WHAT THIS TASK INVOLVES
Find out how many lines in the records have the string "will" in them, and state only that number.

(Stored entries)

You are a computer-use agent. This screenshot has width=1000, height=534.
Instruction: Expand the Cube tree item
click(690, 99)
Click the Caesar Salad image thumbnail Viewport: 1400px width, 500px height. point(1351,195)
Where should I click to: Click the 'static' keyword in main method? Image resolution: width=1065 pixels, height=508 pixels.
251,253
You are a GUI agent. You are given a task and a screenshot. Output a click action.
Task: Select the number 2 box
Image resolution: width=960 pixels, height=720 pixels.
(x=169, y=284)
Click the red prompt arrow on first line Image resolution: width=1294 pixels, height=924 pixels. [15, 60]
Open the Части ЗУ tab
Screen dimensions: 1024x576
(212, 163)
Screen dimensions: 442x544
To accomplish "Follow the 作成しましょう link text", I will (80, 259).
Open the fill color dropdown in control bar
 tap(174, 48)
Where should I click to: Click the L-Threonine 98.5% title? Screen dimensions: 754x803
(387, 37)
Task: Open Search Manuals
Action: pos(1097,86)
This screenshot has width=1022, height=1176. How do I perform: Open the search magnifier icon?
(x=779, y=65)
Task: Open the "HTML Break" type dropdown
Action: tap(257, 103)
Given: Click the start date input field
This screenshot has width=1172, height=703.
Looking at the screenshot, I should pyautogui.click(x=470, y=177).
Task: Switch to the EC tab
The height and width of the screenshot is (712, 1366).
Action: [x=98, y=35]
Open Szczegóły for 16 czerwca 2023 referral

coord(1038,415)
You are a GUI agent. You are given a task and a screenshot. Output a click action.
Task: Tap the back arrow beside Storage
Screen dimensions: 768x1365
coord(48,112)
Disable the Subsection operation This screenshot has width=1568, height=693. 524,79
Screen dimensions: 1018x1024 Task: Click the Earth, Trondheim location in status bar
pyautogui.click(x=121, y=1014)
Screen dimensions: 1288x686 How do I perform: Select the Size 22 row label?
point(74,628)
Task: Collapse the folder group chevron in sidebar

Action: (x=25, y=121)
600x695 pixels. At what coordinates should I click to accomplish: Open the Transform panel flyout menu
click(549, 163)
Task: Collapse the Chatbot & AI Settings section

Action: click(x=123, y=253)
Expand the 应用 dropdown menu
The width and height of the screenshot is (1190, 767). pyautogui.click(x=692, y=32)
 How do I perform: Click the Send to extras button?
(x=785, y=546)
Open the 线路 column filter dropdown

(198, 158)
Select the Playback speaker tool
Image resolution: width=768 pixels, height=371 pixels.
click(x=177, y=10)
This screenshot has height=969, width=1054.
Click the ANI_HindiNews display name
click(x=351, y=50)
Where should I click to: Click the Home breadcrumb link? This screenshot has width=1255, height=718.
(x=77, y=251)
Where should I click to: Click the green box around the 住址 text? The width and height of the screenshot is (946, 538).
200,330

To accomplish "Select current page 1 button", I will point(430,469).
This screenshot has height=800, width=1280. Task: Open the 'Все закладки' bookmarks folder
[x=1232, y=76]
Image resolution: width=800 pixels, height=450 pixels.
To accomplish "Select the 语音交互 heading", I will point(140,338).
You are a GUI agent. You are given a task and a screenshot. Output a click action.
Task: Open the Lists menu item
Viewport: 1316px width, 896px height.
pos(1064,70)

COMPLETED TASK
3